Wednesday, September 19, 2007

Feature or creature?

I sadly claimed at some point that this blog would feature the occasional snippet of software development. It's been a little lacking. Here's what I've been up to lately.

Let's play a little game called "Feature or creature?" It works like this - I'll describe a software problem and we'll try to decide if the behaviour was intentional (a feature) or a bug (a creature).

We have the ability to associate a scanned image to a radiology request. This is frequently used when a paper-based system collides with a computer-based system. For instance, Dr. Haywood writes up a request and sends the patient into the hospital. The hospital scans the piece of paper and it becomes available in the PACS client.

The sheets of paper are occasionally scanned sideways, or upside down, so we have the ability to rotate and flip them. We can also zoom them to fit the width or height of the display area, and we can invert them to make it easier to read.

Zooming in and out beyond the width/height of the display area is also supported. Except when it crashes. One of our testers reported that he was able to zoom in four times, but on the fifth zoom the application crashed. I tried it here, and of course it worked. When I tried it on his server, it crashed. I took a closer look at the request he was zooming. It was a jpeg image, 1760 x 2800 pixels.
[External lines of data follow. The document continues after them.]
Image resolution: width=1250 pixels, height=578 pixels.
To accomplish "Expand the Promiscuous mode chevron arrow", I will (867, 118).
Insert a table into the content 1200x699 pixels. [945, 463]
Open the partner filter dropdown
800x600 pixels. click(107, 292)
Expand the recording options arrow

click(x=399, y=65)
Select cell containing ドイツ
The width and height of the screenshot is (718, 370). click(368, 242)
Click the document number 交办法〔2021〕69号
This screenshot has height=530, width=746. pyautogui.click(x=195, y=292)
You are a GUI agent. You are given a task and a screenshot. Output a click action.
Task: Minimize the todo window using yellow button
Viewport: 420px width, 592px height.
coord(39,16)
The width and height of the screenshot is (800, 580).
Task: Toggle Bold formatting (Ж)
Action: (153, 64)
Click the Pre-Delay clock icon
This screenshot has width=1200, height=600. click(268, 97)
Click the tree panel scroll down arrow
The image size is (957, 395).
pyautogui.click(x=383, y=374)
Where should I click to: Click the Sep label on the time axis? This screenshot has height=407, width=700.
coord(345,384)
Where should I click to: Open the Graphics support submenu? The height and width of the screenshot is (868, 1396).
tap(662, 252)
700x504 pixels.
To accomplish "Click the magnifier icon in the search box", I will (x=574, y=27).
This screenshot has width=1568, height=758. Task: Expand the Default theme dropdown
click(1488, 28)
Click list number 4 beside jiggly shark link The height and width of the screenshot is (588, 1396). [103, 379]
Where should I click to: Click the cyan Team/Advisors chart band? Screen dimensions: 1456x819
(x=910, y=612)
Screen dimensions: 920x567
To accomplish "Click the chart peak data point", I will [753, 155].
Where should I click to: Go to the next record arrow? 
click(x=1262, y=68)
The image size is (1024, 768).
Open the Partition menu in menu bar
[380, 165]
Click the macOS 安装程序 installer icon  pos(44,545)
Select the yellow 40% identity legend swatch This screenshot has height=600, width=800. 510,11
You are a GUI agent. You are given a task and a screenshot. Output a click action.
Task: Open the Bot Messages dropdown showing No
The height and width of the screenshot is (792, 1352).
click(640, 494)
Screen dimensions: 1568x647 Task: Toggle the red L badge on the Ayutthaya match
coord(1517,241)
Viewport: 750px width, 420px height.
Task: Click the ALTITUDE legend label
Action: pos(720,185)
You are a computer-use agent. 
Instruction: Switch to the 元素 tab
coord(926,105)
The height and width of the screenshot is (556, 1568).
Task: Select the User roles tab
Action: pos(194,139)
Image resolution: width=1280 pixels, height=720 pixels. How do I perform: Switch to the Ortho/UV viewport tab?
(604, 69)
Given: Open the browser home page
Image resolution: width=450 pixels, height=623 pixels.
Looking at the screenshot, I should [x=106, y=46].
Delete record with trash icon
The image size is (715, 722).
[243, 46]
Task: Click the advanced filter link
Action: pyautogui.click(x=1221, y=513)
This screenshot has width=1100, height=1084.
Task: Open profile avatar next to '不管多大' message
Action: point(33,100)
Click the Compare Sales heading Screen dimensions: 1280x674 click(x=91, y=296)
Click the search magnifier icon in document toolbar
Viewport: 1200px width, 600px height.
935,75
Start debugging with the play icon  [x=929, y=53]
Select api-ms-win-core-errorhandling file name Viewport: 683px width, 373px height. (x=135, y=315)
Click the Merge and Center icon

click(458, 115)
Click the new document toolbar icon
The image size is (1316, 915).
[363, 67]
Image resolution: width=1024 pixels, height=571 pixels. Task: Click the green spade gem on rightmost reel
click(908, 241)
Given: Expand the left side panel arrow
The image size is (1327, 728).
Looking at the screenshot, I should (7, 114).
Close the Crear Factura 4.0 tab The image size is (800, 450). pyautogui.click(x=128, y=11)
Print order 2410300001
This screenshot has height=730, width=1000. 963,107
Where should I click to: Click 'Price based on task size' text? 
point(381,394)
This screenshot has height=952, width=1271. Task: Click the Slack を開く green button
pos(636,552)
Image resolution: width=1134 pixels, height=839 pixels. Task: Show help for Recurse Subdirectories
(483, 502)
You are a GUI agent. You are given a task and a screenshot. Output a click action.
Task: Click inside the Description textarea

Quite large.

The stack trace from the crash was not much help.

Exception: System.ComponentModel.Win32Exception
Message: Not enough storage is available to process this command
Source: System.Windows.Forms
at System.Windows.Forms.DibGraphicsBufferManager.CreateCompatibleDIB(
IntPtr hdc, IntPtr hpal, Int32 ulWidth, Int32 ulHeight, IntPtr& ppvBits)
at System.Windows.Forms.DibGraphicsBufferManager.CreateBuffer(IntPtr src,
Int32 offsetX, Int32 offsetY, Int32 width, Int32 height)
at System.Windows.Forms.DibGraphicsBufferManager.AllocBuffer(
Graphics targetGraphics, IntPtr targetDC, Rectangle targetBounds)
at System.Windows.Forms.DibGraphicsBufferManager.AllocBufferInTempManager(
Graphics targetGraphics, IntPtr targetDC, Rectangle targetBounds)
at System.Windows.Forms.DibGraphicsBufferManager.AllocBuffer(
IntPtr target, Rectangle targetBounds)
at System.Windows.Forms.Control.WmPaint(Message& m)
at System.Windows.Forms.Control.WndProc(Message& m)
at System.Windows.Forms.ControlNativeWindow.OnMessage(Message& m)
at System.Windows.Forms.ControlNativeWindow.WndProc(Message& m)
at System.Windows.Forms.NativeWindow.Callback(
IntPtr hWnd, Int32 msg, IntPtr wparam, IntPtr lparam)

Looking at the code, I found something a little odd. We're showing the image in a PictureBox. Harkening back to my Visual Basic days, I remember that PictureBoxes are nasty little things, but sometimes you have no choice but to use them. Now, in the brave new .NET world, there really is no need. Why not just paint the image on a UserControl?

I quickly changed the zooming class to derive from UserControl instead of PictureBox, and the crash disappeared. All I was left with was a bit of flicker. That's easy to fix, I thought. I added these lines:
this.SetStyle(ControlStyles.DoubleBuffer |
ControlStyles.UserPaint |
ControlStyles.AllPaintingInWmPaint, true);


and boom! The crash was back. Now I head to Reflector, to see what the PictureBox is doing. Aha!

The PictureBox constructor is setting the DoubleBuffer style. I removed the style setting, and to get rid of the flicker, I added this to eat the background paint message:
protected override void OnPaintBackground(PaintEventArgs pevent)

Problem solved. I vote "creature" - a bug in the DoubleBuffer handling, down in the .NET code.

We now return to camping, curling and sick humour.